Aber Du neigst ja eher zum Spielen mit Argumenten anstatt Naturnotwendigkeiten zu akzeptieren. Für mich ist Freiheit Einsicht in die Notwendigkeit. Denn der circadiane Rhythmus wirkt in einem Organismus in einem fein abgestimmten Gefüge weiterer Biorhythmen bis hinunter auf die molekulare Ebene. Insofern wirst Du den Biorhythmen nicht entkommen, sie aber modulieren können. Für Schicht- und Nachtarbeiter ist das ja selbstverständlich, aber nicht gesundheitsfördernd.
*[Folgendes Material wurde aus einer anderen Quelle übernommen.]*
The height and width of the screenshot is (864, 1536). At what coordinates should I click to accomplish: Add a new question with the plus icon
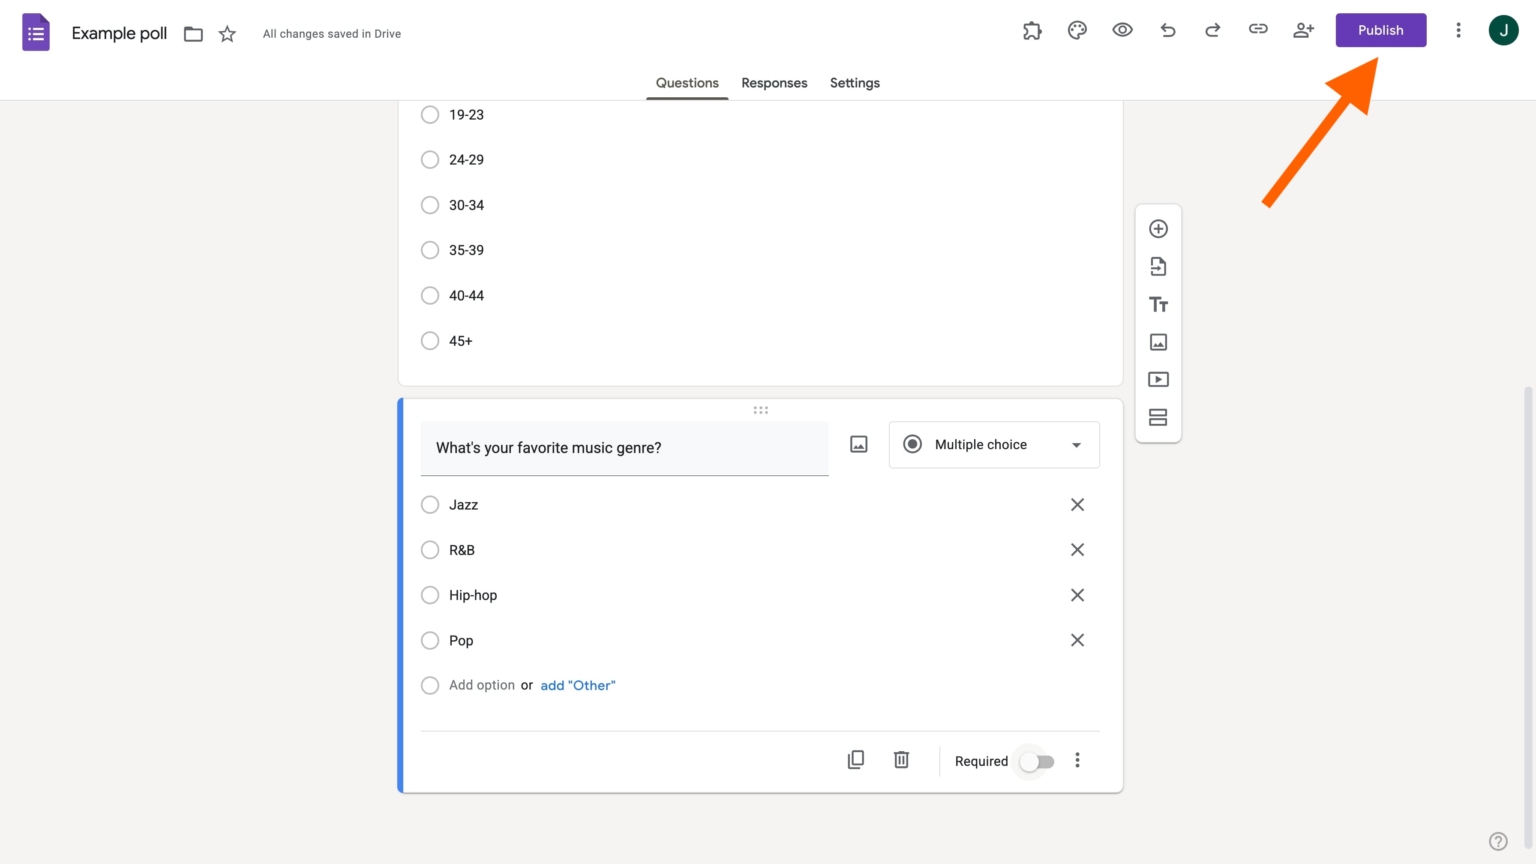click(1158, 228)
Als ökoliberaler Befürworter alternativer Lebensformen sind mir die der Profitgier und dem Machtstreben folgenden naturzerstörerischen Zwänge nicht nur spielerisch zuwider, da ich sie alltäglich zu erleiden habe. Zu entkommen suche ich also nicht den Bio-, sondern den Soziorhythmen, die mich drangsalieren, aber prinzipiell änderbar sind. Nach wie vor folge ich der Maxime der Kritischen Theorie, die Gesellschaft nach Maßgabe des technisch Möglichen zu verbessern, so wie es bspw. Rahel Jaeggi formuliert hat in ihren Büchern: „Kritik von Lebensformen“ (2014) und „Fortschritt und Regression“ (2023). Den Biorhythmen entfliehende Lebensformen führen eher in die Regression als dass sie gesellschaftlichen Fortschritt ermöglichten. Soziorhythmen dagegen, die viele unserer Gewohnheiten bestimmen, suche ich seit meiner Pubertät zu überwinden, stoße aber immer wieder schnell an soziale, nicht an biologische oder technische Grenzen. Mich stören die vielen Fossiljunkies sehr viel mehr als die wenigen Biorhythmiker.
IT
Hi Ingo,
kein Hinweis auf die überlebensnotwendige Sozialität und „Naturalität“ des Menschen kann die Tatsache verleugnen, daß der Mensch (als vernunftbegabtes, „geistiges“ Wesen) all seinen biologischen und sozialen Konditionierungen auch weitgehend entkommen kann, jedenfalls nicht von ihnen durchgängig determiniert ist. Sind nicht individuelle „Biorhythmen“ vorstellbar, die eben nicht dem 24-Stunden-Erdrotation entsprechen? Gerade unter heutigen Bedingungen, wo menschliches Wachsein nicht mehr vom Sonnenlicht abhängt, könnte man sich vollkommen individuelle „Tages“-abläufe, also individuelle – auch je nach körperlichem Zustand wechselnde! - Wach- und Schlafzeiten vorstellen, die vollkommen „quer“ zum konventionellen 24-Stunden-Schema liegen (man könnte etwa, als Minimalvariante, diese „Schaltstunde“ der Zeitverkürzung, die man jetzt immer beim Wechsel zur „Sommerzeit“ hat und die ja keinen wirklich „stört“, alle sieben Tage einbauen, und würde so nach 24 Wochen einen ganzen „Lebenstag“ dazugewinnen…). Ein bewußt über SEINE Zeit verfügender Mensch könnte, anstatt naiv-konformistisch mit dem sozial anerkannten Normalo-Zeitstrom zu schwimmen, sich seinen ganz eigenen Lebensrhythmus bauen (also so, daß er dann halt manchmal aufsteht, wenn die anderen gerade ins Bett gehen, mal „zu Mittag“ ißt, wenn die anderen gerade beim Frühstück sind, usw.). Gab´s nicht mal dieses Experiment mit Versuchspersonen, denen man irgendwo untertage länger jeden Zugang zum Wissen vom „natürlichen“ Erd-Zeit-Ablauf verweigert hatte, um zu sehen, welches „Zeitgefühl“ dann einstellt? Was kam da raus?
(Meine Beispiele mit Pünktlichkeitsaversion und Flugangst bitte ich nur als Beispiele (für mögliche Argumentationen) zu verstehen, ich rede hier nicht über mich).